Corporate governance
Basic approach
We are pursuing initiatives to achieve sustainable growth and increase our corporate value on a long-term, stable basis in line with our corporate motto: “In Taiho we trust”. For this purpose, we recognize that corporate governance is of paramount importance as a mechanism for checking a company’s efficiency and legality and are working towards its enhancement.
Advisory/Executive Oversight Functions of the Board of Directors
![System after the General Meeting of Shareholders](/assets/media/2024/04/img-governance-02_en.png)
(i)Board of Directors
In principle, the meeting is held once a month and consists of 5 directors (including 2 outside directors) and 5 corporate auditors (including 3 outside corporate auditors)
Determination of matters stipulated in laws and articles of incorporation, important matters related to management, supervision of business execution, goal setting for "VISION 2025", issue recognition, and discussion
(ii)Board of Auditors
In principle, the meeting is held once a month and consists of 5 corporate auditors (including 3 outside corporate auditors)

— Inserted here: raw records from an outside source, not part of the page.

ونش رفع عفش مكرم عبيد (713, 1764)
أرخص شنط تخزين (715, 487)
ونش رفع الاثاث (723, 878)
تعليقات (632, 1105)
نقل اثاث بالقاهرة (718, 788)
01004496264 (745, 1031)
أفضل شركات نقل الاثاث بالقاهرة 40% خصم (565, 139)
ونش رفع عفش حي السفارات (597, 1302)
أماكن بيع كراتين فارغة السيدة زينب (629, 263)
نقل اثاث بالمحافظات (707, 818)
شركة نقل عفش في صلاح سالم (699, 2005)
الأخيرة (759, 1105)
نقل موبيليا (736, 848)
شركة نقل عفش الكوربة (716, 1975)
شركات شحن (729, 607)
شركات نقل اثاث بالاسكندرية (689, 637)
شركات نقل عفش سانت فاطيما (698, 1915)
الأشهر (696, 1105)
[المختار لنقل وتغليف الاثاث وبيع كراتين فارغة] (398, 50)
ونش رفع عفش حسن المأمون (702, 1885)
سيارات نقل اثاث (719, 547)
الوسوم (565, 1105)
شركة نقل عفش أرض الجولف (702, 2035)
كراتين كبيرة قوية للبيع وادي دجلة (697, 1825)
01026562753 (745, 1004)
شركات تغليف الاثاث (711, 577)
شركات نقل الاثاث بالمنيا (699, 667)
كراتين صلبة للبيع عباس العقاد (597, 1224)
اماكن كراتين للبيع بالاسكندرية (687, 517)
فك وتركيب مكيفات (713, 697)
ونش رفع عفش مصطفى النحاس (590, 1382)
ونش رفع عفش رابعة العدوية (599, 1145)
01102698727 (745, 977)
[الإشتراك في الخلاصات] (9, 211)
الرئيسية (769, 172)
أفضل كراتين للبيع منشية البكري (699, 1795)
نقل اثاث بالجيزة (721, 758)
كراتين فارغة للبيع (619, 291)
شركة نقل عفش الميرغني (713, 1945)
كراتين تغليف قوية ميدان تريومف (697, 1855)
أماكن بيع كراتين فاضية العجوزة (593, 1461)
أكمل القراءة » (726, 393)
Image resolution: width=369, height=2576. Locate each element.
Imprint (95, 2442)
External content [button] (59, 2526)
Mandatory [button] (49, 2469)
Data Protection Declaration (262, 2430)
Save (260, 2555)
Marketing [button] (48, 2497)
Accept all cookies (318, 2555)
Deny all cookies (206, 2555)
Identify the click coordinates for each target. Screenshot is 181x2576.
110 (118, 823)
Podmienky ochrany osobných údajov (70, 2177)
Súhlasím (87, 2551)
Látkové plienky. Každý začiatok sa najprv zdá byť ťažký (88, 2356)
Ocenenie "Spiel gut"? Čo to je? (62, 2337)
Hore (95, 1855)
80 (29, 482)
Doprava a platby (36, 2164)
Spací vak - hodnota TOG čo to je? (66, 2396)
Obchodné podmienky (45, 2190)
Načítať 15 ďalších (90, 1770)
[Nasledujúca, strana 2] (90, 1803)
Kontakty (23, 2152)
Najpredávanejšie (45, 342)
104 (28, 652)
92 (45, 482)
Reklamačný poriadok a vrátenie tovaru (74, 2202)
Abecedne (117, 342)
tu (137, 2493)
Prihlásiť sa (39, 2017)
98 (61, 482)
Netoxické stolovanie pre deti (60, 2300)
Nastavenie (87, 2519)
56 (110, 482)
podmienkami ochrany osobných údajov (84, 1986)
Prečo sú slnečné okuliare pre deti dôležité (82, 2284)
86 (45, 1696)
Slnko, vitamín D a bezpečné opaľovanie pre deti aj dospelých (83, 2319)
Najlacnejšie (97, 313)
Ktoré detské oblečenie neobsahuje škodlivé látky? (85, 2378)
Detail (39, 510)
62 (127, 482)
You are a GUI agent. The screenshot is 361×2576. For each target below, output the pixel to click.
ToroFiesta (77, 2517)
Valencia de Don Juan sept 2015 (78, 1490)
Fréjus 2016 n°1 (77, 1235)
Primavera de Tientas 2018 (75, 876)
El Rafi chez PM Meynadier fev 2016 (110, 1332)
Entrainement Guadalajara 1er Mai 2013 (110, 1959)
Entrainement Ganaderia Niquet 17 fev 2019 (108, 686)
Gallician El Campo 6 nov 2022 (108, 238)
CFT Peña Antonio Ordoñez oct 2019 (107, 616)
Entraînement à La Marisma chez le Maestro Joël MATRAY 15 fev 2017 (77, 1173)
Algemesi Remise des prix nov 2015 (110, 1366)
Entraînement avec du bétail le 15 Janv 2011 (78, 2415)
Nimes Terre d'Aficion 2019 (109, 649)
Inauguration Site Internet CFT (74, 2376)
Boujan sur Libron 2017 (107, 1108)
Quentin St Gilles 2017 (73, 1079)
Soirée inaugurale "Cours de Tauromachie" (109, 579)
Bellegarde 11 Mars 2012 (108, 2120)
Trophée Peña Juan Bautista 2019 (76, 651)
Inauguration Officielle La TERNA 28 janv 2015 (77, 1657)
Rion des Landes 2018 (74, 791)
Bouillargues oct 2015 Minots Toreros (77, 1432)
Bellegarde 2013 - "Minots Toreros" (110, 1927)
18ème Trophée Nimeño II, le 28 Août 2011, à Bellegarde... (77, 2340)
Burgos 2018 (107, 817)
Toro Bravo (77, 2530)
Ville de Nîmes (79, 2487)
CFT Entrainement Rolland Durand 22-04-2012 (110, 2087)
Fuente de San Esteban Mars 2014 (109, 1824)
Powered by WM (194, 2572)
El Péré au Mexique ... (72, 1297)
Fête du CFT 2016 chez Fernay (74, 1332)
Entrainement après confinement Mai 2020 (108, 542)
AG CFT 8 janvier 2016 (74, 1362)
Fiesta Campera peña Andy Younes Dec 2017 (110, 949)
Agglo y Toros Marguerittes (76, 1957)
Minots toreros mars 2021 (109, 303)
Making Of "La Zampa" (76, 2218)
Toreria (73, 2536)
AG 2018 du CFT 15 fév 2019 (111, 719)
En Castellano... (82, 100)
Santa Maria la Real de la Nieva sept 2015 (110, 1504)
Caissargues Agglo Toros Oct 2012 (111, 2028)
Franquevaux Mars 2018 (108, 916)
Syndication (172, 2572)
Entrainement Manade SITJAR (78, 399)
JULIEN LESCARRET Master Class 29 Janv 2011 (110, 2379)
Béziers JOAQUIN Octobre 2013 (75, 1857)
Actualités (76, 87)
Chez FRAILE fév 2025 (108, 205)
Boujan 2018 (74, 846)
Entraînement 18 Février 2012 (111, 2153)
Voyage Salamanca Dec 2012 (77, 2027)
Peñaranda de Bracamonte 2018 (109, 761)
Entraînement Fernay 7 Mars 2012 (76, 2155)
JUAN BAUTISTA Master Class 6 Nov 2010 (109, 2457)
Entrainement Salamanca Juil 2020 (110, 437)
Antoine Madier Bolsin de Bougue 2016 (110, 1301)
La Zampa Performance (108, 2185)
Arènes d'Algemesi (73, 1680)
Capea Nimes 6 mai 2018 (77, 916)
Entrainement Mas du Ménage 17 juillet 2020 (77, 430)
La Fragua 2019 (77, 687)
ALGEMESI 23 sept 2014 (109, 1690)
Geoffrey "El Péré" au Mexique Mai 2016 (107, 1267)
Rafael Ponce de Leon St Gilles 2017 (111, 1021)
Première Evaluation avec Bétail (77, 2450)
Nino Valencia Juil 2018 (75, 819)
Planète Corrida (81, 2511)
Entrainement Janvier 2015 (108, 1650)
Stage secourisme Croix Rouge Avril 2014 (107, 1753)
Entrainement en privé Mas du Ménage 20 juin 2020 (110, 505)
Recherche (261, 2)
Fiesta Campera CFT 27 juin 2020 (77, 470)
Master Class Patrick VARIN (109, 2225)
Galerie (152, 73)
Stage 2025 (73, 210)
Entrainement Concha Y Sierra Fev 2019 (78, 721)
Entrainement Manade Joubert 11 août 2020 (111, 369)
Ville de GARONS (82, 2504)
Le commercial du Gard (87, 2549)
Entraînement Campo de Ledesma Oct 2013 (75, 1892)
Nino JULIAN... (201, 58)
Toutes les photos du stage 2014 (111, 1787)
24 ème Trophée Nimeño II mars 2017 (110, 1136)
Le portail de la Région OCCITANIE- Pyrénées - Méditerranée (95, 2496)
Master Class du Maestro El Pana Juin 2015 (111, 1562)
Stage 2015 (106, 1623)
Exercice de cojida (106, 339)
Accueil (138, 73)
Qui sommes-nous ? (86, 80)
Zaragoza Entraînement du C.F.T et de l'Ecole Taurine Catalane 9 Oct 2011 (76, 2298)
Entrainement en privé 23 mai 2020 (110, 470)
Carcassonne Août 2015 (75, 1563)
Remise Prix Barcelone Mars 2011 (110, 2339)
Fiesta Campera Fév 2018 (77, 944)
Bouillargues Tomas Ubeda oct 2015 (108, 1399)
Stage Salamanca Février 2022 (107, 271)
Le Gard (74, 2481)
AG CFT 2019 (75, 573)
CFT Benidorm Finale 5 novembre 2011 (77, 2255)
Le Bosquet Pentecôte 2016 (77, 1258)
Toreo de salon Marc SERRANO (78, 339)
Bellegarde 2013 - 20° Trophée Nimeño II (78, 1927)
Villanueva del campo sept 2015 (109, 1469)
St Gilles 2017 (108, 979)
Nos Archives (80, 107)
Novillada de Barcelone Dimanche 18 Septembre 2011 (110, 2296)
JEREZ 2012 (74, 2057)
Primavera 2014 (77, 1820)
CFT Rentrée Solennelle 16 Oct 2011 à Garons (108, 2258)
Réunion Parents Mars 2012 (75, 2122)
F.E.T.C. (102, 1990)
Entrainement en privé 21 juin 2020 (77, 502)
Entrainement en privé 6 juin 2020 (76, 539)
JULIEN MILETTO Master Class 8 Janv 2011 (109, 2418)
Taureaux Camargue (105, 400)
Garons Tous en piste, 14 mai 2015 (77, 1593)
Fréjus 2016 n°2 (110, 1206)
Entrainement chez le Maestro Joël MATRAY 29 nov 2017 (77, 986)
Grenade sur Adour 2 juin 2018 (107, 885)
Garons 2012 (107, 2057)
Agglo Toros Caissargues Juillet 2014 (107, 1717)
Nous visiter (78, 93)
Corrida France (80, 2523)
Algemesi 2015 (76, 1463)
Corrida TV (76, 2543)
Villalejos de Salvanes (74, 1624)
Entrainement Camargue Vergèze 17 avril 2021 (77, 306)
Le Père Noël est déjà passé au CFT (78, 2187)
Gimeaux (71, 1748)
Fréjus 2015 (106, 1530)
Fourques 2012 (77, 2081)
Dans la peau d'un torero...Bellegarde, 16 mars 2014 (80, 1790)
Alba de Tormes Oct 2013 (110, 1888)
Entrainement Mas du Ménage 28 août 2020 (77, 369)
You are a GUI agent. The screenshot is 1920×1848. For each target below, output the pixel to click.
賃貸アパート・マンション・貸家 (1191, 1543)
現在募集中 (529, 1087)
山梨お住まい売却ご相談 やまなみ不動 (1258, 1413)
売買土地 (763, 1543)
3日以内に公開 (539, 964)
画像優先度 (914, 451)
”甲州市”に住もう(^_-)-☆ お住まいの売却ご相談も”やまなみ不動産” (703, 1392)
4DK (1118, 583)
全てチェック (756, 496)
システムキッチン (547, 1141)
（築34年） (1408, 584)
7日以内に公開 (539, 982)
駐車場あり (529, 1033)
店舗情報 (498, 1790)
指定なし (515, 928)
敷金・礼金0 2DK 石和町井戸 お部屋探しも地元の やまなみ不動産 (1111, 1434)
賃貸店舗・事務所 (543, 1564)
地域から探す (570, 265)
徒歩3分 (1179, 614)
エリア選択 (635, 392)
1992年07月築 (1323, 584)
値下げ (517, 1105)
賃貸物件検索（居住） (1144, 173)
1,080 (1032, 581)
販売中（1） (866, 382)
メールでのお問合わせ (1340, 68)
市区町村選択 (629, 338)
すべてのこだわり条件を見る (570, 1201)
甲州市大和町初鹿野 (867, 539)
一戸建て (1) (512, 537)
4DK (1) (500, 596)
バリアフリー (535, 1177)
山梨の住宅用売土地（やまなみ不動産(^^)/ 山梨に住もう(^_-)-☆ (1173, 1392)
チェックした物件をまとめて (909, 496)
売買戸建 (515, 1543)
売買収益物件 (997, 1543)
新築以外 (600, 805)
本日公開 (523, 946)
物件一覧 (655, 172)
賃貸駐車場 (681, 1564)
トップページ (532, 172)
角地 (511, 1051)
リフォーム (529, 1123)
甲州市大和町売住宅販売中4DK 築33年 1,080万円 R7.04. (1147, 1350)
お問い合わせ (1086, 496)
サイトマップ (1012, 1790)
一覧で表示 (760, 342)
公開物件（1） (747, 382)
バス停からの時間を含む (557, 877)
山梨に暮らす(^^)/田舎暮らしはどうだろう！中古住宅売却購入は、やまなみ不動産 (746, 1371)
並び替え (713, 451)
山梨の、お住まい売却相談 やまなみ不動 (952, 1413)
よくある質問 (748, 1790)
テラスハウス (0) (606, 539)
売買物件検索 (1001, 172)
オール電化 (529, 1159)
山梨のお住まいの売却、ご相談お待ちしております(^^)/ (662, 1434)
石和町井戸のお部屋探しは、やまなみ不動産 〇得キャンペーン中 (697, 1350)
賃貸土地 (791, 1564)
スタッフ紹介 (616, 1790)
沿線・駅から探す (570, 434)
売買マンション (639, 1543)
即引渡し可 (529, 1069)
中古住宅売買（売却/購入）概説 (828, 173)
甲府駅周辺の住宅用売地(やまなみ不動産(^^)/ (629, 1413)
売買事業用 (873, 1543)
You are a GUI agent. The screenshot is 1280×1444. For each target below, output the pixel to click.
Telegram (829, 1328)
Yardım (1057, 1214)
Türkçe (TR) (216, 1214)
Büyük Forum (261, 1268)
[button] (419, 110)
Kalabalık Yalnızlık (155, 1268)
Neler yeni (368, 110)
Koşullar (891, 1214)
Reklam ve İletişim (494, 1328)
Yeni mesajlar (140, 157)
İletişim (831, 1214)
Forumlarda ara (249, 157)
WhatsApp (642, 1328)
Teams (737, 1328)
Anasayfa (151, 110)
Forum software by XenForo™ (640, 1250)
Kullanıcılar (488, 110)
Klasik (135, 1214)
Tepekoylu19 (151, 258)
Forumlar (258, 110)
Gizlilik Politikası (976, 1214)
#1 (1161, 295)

The audit activities are carried out in accordance with the audit policy and plan established by the Board of Auditors, and the management soundness of the Taiho Group and the audit and supervision of directors are implemented
(iii)Executive Personnel & Remuneration Committee (newly established in January 2021)
In principle, the meeting is held at least once a year and consists of 3 directors (including 2 outside directors)
Matters related to the appointment and remuneration of directors, etc. are discussed and reported to the Board of Directors for consultation (director structure, skill matrix, remuneration by position, individual remuneration amounts, etc.)
(iv)Compliance Committee
In principle, the meeting is held at least once a year and consists of 5 directors (including 2 outside directors), 1 corporate auditor, 4 general managers and 1 general counsel
Reporting and discussion of the Taiho Group's internal control and compliance status, compliance education, etc.
(v)Sustainability Committee
In principle, the meeting is held at least once a year and consists of 5 directors (including 2 outside directors)
Identify important issues (materialities) to be solved for the realization of a sustainable society, including social and environmental issues, and report to the Board of Directors on efforts to address these issues through the business (roadmap to achieve carbon neutrality, etc.)
Compliance
Basic approach
The Company has set forth policies and systems related to compliance (with laws and regulations, contracts, corporate ethics, internal regulations, and other such provisions) based on company policy and established a system and structure for ensuring compliance. We endeavor to ensure that each and every employee understands and is committed to this concept and seek to prevent improprieties.
![Compliance education](/assets/media/2023/12/img-governance-03.jpg)
![Compliance education materials](/assets/media/2024/05/img-governance-04_en.jpg)
Risk management
Basic approach
The Company seeks to prevent risks from occurring by accurately ascertaining risks that could impede efforts to increase our corporate value and taking reasonable measures in accordance with the law while being aware of our corporate social responsibility and working to stabilize management conditions. In the event that a risk becomes a reality, we will engage in risk management measures to mitigate damage and oversee preparations for a prompt recovery.